TOKYO (Reuters) - Shares of Japanese drugstores, traditionally conservative businesses that focused predominantly on pharmaceuticals, hit record highs earlier this year as customers increasingly looked to such outlets for their grocery needs.
The sector’s lofty valuations have led to some profit taking over the past month, however, investors expect long-term growth in drugstore stocks, helped by lower outlays than their larger supermarket rivals and higher margins from pharmaceutical offerings.
Sector data from the Japan Association of Chain Drug Stores showed the industry posting constant growth over the past decade, with a total drugstore sales hitting a record 6.85 trillion yen the last fiscal year, up 38 percent from 10 years earlier.
For graphic on sales performances of drugstores and supermarkets click reut.rs/2NAukiE
Drugstore operators such as MatsumotoKiyoshi Holdings Co (3088.T), Tsuruha Holdings Inc (3391.T) and Welcia Holdings Co (3141.T) have succeeded in getting customers to buy discounted food items such as milk, tofu and cup noodles. Food and other items sold 1.78 trillion yen last fiscal year, accounting for about 26 percent of total sales.
Yet drugstores’ main goal is to get frugal customers to buy high-margin over-the-counter drugs and cosmetics, which are their cash cows.
“Drugstores do not expect to be profitable by selling fresh produce. They hope customers to buy drugs and cosmetics, which generate gross margins of about 30 percent,” said Jun Kawahara, an analyst at Daiwa Securities.
Analysts said that drugstores, which have been sprawling at fast pace, are better positioned to open new outlets due to their lower investment costs. While it costs about 1 billion yen to open a new supermarket store, a company would spend about 300 million yen to open a small drugstore, Kawahara said.
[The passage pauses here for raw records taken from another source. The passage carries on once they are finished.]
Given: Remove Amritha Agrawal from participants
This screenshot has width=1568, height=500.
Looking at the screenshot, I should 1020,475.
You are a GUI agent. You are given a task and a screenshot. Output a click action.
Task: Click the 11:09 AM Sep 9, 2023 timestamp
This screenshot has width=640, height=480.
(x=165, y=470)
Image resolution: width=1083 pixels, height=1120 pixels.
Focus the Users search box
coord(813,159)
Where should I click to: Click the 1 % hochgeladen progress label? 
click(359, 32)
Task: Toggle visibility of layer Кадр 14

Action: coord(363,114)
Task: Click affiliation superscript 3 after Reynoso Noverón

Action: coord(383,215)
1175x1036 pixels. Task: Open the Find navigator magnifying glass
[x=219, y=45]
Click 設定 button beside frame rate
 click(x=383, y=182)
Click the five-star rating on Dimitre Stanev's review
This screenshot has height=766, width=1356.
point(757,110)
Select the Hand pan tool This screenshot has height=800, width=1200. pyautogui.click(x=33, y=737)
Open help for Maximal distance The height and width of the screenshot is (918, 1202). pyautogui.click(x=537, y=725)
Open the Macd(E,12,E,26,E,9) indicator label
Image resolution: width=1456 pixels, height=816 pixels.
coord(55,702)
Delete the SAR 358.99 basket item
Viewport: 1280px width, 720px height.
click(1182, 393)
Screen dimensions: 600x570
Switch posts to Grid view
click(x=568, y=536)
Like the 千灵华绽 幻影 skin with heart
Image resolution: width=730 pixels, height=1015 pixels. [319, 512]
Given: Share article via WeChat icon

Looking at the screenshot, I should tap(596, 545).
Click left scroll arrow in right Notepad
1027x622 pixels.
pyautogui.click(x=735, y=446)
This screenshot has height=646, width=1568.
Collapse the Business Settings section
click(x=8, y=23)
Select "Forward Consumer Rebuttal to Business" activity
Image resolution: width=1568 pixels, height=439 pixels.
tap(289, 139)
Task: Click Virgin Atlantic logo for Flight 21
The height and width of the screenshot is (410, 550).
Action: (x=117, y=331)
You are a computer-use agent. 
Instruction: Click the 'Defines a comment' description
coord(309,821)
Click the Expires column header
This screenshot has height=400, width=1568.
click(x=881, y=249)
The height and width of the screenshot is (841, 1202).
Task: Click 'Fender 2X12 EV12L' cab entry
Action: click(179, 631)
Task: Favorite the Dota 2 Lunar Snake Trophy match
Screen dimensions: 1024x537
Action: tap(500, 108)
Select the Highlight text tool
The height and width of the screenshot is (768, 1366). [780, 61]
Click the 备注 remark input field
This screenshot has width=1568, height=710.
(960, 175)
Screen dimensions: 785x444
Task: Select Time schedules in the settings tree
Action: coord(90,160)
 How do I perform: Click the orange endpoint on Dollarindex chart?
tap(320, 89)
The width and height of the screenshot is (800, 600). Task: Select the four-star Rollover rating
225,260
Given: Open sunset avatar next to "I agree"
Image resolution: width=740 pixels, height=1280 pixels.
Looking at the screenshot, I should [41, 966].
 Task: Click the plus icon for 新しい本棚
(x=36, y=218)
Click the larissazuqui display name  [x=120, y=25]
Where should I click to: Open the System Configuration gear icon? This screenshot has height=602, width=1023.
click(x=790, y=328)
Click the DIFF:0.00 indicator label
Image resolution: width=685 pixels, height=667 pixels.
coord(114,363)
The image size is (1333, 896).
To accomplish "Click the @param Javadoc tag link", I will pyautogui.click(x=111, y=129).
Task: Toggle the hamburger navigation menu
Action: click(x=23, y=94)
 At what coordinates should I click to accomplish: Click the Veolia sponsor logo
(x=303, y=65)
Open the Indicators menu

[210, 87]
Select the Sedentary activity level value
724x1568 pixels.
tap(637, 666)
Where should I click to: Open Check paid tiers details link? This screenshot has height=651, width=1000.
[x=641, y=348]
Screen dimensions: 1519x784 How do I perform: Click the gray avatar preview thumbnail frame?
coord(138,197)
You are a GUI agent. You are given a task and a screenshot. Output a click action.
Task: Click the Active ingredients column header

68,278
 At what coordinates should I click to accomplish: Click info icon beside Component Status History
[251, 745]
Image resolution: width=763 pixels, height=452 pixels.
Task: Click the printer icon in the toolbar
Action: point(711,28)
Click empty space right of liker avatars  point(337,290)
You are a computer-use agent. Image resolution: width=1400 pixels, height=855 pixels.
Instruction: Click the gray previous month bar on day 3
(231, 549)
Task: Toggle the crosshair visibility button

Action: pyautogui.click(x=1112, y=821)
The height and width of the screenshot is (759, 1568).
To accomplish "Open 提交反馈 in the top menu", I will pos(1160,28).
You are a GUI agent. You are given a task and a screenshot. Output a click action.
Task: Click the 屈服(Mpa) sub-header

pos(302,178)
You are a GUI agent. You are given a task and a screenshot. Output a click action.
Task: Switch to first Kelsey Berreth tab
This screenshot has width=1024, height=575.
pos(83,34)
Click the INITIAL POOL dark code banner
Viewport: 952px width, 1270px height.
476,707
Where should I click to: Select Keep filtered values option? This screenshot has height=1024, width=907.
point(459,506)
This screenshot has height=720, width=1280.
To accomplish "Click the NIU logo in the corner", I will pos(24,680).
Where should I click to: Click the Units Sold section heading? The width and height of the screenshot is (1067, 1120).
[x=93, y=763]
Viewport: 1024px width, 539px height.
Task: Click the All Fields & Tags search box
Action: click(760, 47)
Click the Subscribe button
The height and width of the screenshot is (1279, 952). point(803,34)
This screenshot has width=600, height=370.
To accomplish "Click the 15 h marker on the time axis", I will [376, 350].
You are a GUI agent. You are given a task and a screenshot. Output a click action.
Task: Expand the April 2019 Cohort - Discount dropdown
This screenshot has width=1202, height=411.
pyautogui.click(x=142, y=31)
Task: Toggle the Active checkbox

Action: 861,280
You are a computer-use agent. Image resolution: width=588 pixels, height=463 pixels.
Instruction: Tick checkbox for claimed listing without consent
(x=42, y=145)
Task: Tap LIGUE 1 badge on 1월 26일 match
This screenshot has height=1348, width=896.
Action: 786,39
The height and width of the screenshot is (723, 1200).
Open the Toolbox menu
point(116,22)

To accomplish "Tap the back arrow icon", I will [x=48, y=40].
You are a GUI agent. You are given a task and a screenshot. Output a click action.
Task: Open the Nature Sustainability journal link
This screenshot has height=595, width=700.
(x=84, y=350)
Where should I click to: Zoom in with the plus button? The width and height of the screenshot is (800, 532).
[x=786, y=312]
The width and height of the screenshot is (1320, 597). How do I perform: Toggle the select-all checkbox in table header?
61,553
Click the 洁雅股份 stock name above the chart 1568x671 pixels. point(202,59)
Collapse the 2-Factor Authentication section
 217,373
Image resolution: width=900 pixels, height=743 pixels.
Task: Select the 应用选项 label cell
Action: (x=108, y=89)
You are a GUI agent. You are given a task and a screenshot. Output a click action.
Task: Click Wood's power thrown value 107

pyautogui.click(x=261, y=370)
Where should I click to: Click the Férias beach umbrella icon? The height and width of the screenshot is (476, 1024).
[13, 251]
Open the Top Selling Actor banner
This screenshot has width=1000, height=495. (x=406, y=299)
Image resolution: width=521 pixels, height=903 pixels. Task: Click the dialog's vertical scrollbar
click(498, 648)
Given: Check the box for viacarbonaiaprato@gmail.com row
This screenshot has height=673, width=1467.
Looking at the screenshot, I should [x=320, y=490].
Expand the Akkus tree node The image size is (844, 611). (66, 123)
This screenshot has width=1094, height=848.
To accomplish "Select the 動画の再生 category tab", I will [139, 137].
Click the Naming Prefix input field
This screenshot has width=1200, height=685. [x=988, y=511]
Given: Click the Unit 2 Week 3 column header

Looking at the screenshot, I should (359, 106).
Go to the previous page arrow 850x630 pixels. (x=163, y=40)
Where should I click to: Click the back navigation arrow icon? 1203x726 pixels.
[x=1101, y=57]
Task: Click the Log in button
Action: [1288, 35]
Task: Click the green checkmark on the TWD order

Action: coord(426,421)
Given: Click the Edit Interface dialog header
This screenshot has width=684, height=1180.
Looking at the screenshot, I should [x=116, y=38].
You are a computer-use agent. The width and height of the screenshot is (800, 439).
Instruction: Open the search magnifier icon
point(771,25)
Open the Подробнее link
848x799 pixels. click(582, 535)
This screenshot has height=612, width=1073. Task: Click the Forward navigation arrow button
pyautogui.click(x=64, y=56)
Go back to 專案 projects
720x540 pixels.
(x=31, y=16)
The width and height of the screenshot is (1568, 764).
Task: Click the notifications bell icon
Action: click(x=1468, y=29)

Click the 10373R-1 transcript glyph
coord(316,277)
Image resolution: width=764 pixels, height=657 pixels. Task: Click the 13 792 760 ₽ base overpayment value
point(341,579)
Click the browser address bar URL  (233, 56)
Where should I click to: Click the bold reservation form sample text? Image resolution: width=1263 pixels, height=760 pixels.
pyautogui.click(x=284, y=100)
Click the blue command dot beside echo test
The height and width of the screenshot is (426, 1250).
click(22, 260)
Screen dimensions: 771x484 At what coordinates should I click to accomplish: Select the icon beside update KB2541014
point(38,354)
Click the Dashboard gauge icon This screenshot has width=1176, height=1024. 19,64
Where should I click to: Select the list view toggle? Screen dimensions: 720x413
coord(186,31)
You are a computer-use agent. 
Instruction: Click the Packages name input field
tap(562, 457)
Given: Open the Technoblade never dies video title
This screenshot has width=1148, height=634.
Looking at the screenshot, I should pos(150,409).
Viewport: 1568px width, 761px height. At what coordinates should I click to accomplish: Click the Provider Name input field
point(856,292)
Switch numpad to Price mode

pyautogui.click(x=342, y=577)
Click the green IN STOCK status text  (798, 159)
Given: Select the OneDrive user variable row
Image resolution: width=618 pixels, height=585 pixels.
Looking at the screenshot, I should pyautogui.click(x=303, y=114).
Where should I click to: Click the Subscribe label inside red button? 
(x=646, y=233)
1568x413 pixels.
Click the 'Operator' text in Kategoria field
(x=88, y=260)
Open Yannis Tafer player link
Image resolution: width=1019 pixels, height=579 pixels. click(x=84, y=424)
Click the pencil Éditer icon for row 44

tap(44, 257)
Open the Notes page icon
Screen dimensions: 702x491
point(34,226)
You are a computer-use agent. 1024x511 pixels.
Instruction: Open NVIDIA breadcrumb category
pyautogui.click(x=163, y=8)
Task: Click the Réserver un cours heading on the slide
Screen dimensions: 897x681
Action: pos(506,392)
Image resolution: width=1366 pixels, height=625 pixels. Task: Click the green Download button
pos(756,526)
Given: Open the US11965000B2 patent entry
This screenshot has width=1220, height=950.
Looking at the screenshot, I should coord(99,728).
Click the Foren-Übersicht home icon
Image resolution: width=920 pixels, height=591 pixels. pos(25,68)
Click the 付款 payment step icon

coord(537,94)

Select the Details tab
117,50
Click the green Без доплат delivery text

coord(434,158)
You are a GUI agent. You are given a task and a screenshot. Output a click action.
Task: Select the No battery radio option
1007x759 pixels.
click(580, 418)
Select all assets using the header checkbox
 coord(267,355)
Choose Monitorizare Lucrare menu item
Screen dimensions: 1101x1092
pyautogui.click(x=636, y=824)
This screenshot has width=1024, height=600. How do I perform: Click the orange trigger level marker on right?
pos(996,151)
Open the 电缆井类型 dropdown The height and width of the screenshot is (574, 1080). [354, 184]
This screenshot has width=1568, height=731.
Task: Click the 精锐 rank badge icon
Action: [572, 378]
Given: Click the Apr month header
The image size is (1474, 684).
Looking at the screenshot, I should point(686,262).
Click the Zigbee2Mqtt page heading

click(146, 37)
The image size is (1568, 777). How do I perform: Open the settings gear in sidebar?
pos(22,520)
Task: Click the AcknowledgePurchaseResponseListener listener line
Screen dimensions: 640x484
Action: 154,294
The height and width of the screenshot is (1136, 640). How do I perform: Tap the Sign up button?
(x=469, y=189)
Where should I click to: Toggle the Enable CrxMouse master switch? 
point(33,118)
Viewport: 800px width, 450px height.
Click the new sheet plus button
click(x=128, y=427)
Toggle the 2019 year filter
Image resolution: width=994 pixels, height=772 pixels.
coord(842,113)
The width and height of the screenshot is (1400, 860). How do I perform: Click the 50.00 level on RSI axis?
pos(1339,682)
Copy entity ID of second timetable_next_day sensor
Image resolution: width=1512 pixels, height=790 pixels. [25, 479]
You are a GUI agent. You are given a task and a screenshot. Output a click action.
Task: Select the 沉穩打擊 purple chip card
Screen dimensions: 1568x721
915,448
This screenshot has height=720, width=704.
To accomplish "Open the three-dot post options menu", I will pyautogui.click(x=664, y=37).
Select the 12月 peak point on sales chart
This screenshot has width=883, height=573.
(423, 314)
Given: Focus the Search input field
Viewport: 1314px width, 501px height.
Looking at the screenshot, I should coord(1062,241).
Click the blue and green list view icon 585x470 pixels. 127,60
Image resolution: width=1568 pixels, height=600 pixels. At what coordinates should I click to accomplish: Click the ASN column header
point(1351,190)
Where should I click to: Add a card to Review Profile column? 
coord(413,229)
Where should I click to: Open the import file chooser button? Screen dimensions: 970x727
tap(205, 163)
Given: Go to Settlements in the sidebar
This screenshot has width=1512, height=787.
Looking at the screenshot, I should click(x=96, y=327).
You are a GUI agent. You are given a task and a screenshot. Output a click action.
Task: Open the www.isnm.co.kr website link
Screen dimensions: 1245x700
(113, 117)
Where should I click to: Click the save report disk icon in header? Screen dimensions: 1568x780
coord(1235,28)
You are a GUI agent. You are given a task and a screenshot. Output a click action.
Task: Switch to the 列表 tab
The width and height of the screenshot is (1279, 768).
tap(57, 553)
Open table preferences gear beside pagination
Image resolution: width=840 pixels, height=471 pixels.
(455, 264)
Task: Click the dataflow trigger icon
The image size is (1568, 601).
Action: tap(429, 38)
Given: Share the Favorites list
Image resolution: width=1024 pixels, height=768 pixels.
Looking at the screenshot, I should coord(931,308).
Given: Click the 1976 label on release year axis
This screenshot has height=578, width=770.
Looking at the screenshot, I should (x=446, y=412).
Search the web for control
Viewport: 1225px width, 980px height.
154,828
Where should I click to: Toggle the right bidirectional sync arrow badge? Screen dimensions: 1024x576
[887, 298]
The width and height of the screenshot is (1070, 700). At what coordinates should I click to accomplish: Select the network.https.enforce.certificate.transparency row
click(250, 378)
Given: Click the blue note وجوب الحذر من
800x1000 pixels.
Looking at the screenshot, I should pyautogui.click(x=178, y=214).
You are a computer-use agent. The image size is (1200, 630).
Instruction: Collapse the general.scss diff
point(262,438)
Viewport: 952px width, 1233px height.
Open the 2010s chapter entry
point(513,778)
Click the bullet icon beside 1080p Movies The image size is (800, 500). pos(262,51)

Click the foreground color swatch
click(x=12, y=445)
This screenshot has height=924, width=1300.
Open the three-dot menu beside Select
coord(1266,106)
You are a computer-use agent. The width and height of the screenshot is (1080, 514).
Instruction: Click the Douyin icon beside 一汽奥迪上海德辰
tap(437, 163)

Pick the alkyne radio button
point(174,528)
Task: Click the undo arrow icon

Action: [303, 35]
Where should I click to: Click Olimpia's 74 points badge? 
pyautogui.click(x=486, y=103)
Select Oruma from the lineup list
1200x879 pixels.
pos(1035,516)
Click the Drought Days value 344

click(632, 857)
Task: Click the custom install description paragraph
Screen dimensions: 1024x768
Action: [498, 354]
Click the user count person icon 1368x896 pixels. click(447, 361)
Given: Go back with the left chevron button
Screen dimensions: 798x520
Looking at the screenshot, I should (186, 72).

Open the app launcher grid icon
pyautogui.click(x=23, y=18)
While individual supermarkets need land for parking, mass refrigeration and meat preparation, multiple drugstores can be supplied by one warehouse.
In the last fiscal year, industry association data showed that the total number of drugstores reached a record 19,534 nationwide, almost double the number of supermarkets.
For graphic on number of stores click reut.rs/2NBHQm5
In contrast, convenience stores’ growth is threatened by higher wage costs due to a national labor shortage.
Over the past year, shares of MatsumotoKiyoshi have jumped 50 percent, Tsuruha by 15 percent and Welcia by 45 percent, while the benchmark Nikkei has gained 10 percent. Matsumotokiyoshi trades at 22 times its projected earnings, while Tsuruha at 25.81, Welcia at 34.90 and the Nikkei trades at 16.25.
For graphic on share performances of Japan's major drugstores click reut.rs/2NEj7xJ
After reaching record highs in May and June, drugstores’ share prices have pulled back over the past month, in part triggered by a conservative annual profit outlook by Tsuruha Holdings.
“Drugstores have benefited from eating another subsector’s market share. The challenge they face now would be how they can stay competitive within the industry,” said Keita Kubota, a senior investment manager at Aberdeen Standard Investments.